Not so fast, everybody. By the end of the day Friday, the plan looked essentially dead in the water.
Lawmakers went back home Friday having made no progress on the tax question, and with apparently little hope for its future. Frank Mautino, a Democratic state representative and budget guru, told the Chicago Tribune that the "votes aren't here in the House yet. There's not 60 votes."
Turns out that after a bit of closer scrutiny, the plan has its share of problems. Some lawmakers, like Republican Jim Durkin, argued that Illinois families simply wouldn't support a 75 percent increase -- from 3 to 5.25 percent -- on their tax rates, calling the idea "a fly on an elephant's rear."
Then there's the corporate tax rate. It, too, would have risen 75 percent, from 4.8 to 8.4 percent. But corporations in Illinois also pay a so-called "personal property replacement tax" of 2.5 percent, meaning that the total rate would have been a whopping 10.9 percent. As the Capitol Fax blog reported, the Tax Foundation said that would be "the highest combined national-local corporate income tax in the industrialized world."
And then there's property taxes. The Democrats' plan would have replaced a property tax exemption with a $325 refund check to homeowning taxpayers. But as the suburban Daily Herald reports, that check wouldn't be much for lots of homeowners, and for many, it would actually be a tax increase, as the exemption was worth more than that to them.

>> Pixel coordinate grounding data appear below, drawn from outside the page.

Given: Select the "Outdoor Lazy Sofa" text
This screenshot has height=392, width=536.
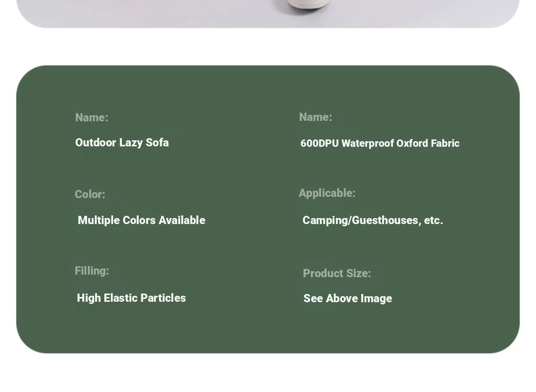Looking at the screenshot, I should (122, 143).
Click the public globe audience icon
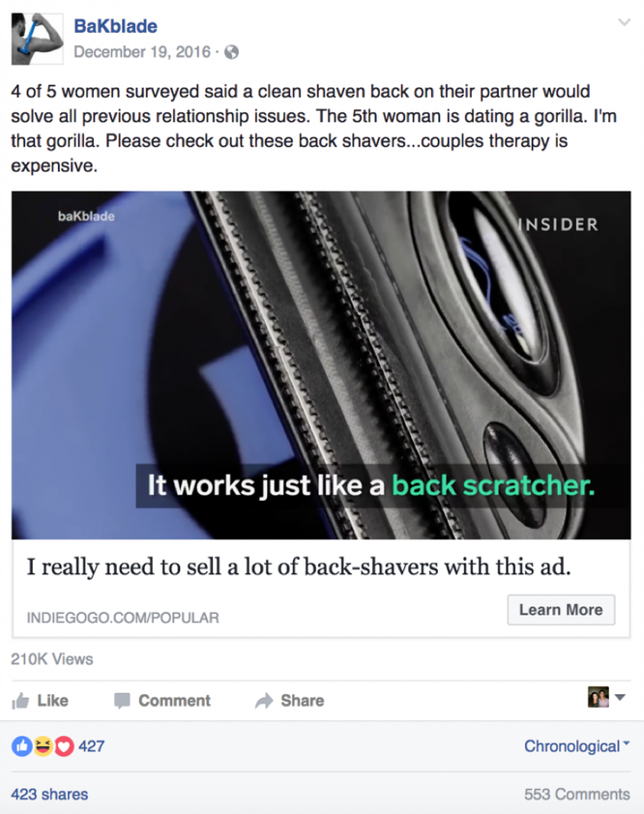This screenshot has height=814, width=644. tap(232, 52)
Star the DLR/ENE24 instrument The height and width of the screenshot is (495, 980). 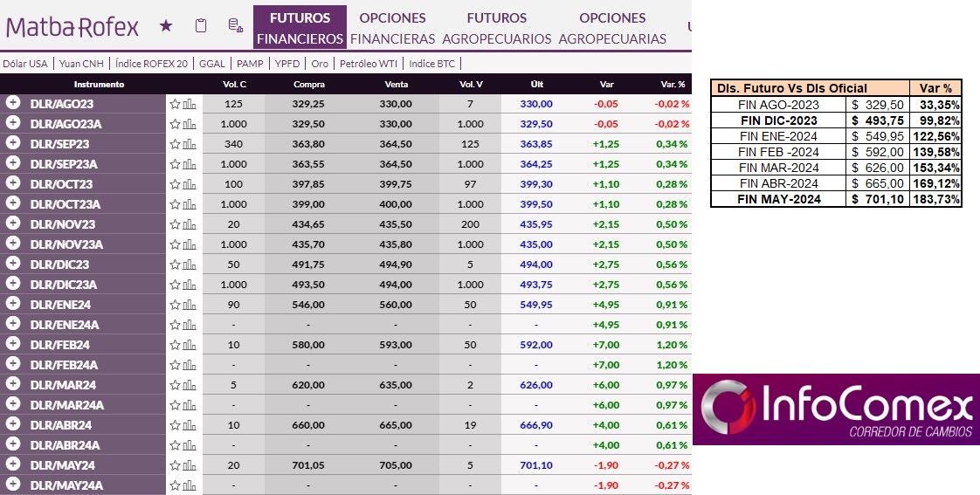(175, 305)
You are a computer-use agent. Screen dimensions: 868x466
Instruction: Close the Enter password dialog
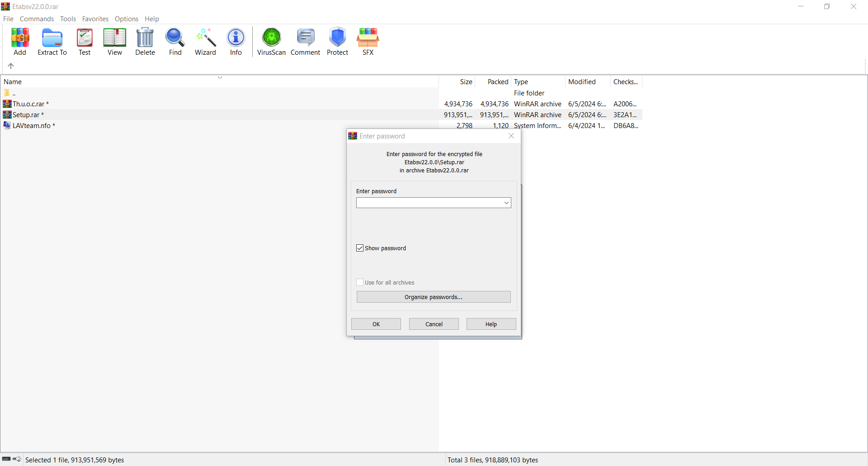(511, 136)
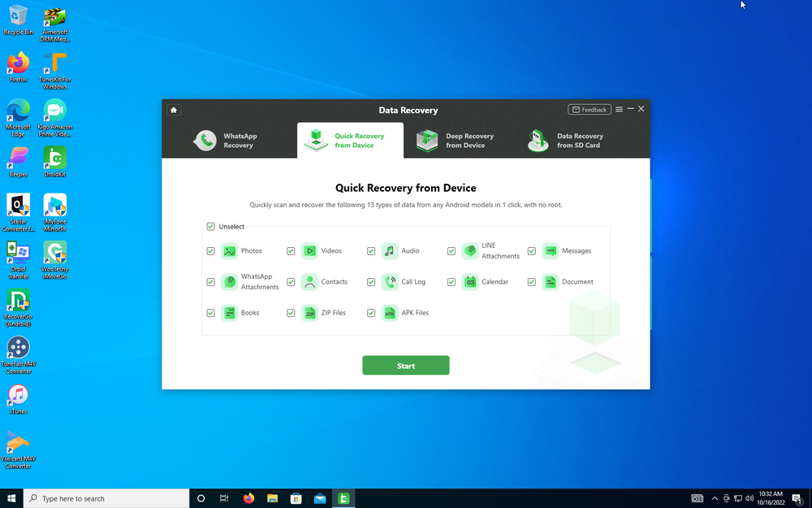The image size is (812, 508).
Task: Open the Home screen via house icon
Action: point(173,109)
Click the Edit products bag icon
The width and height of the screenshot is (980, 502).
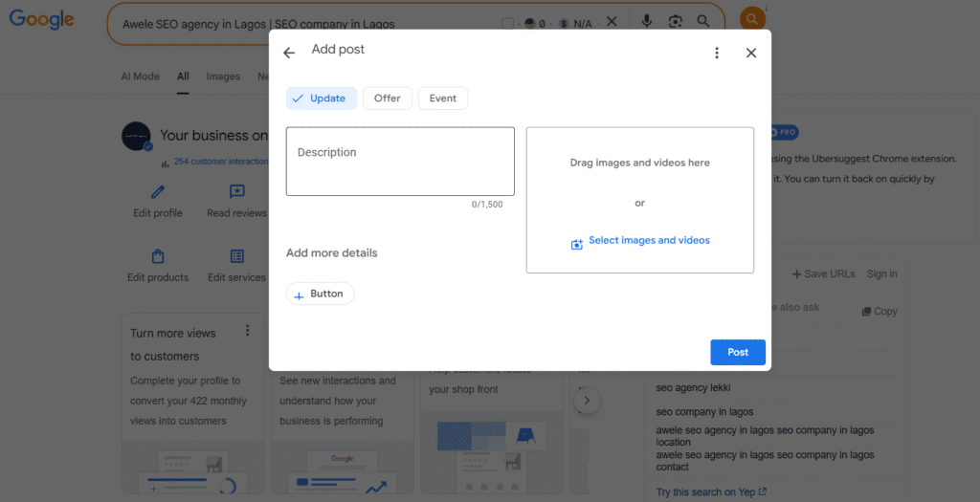(x=158, y=256)
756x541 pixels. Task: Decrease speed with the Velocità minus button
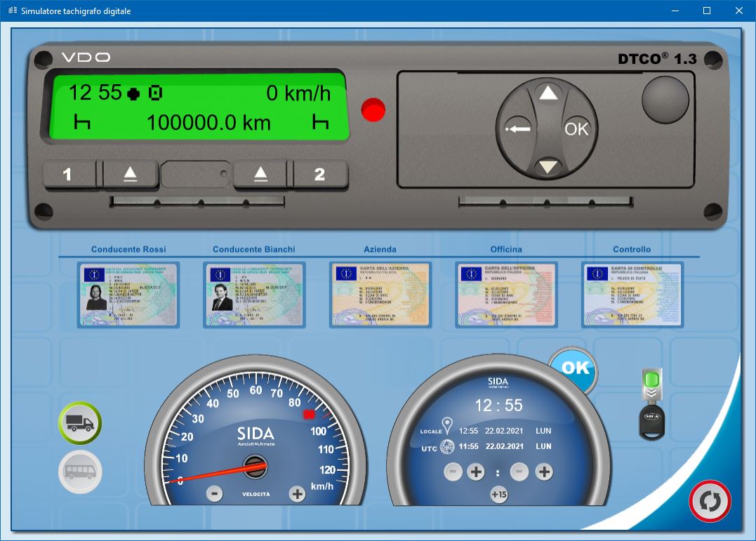tap(215, 494)
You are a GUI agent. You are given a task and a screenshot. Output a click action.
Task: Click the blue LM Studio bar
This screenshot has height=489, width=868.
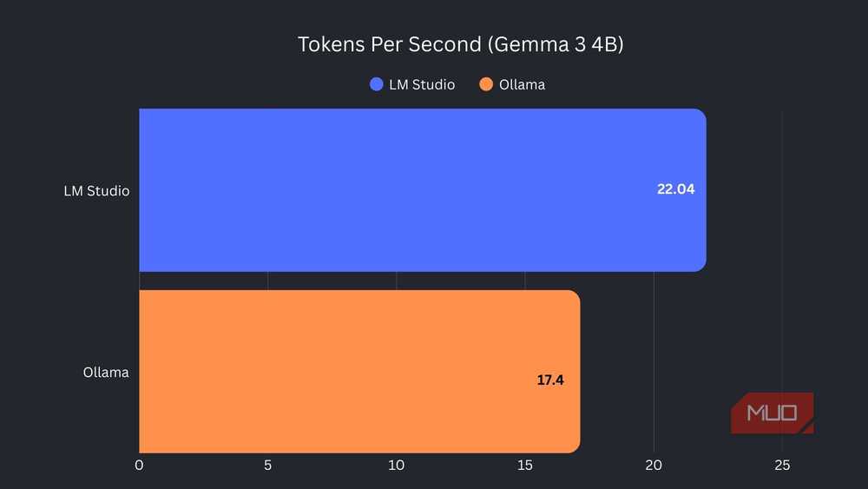pyautogui.click(x=423, y=190)
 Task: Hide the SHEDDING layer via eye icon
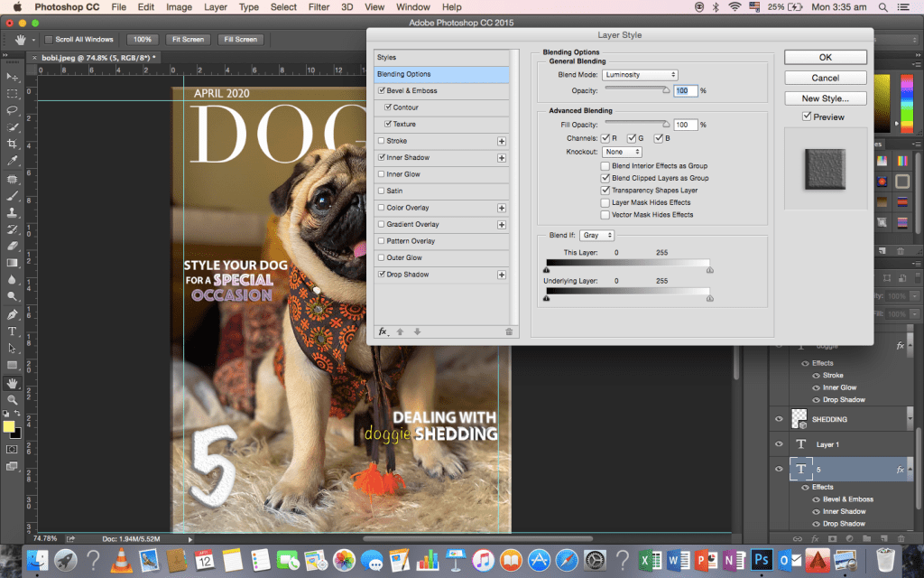[779, 419]
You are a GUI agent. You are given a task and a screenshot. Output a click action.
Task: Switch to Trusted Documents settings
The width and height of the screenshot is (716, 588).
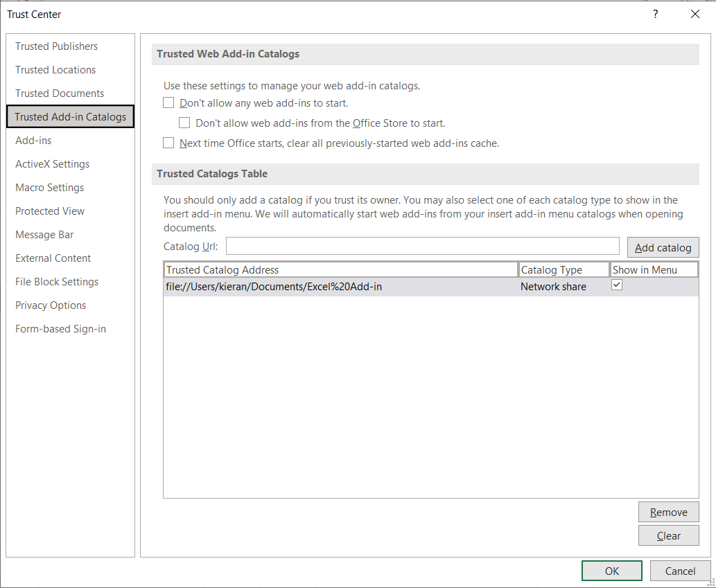pyautogui.click(x=60, y=93)
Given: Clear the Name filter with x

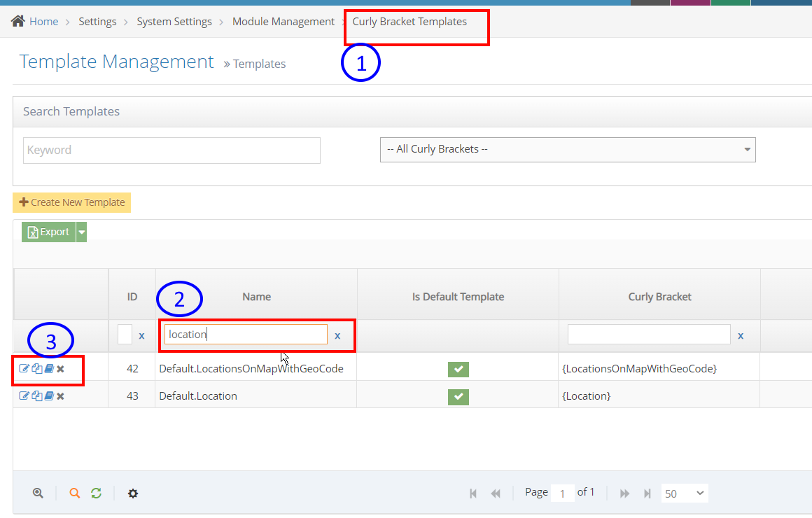Looking at the screenshot, I should click(337, 335).
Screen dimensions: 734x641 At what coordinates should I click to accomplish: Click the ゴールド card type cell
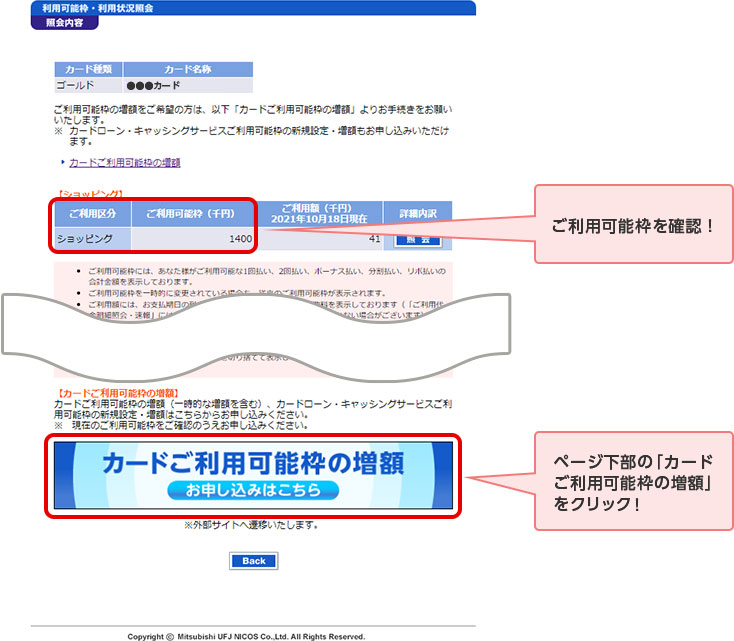89,85
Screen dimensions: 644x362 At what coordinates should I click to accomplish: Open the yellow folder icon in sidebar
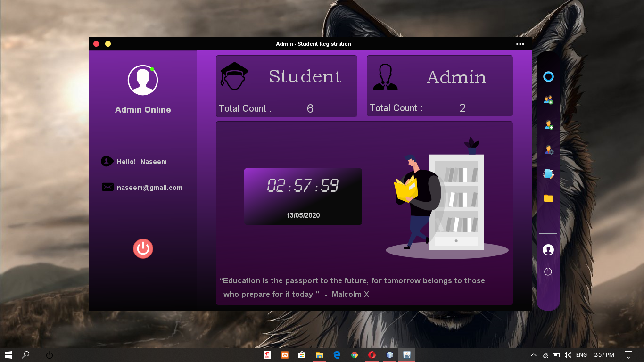tap(548, 198)
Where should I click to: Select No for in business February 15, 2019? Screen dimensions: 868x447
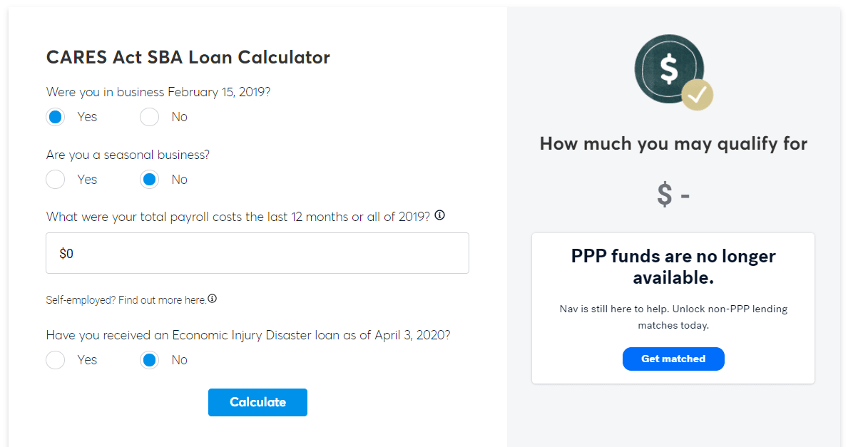tap(149, 117)
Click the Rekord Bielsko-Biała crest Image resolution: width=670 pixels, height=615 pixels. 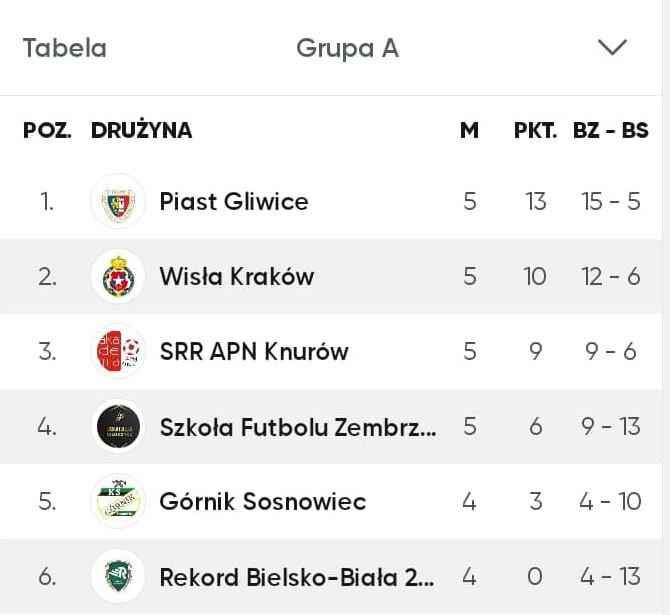pyautogui.click(x=118, y=576)
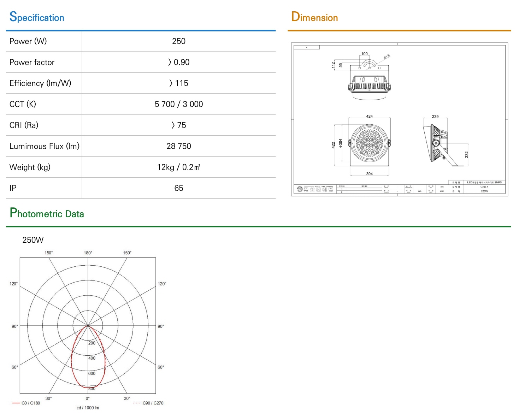This screenshot has width=525, height=420.
Task: Click the Photometric Data heading
Action: click(47, 213)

So why did Speaker Madigan, always a shrewd vote-counter and rarely one to let his members get away from him, support the plan if he knew his fellow Democrats weren't behind it? Rich Miller from the Capitol Fax is suspicious.
"You really gotta question whether the leaders (or Speaker Madigan, at least) just put this gigantic tax hike mess out there to let the media and angry constituents kill it before members come back to town," he writes. "We'll have to wait and see what happens, but this proposal looks worse every time a new rock is kicked over."
Whatever the motivation, it appears that the hike is indeed dead in the water for now. In a lame-duck term marked by a handful of major legislative successes for Governor Quinn, this one sure has to sting.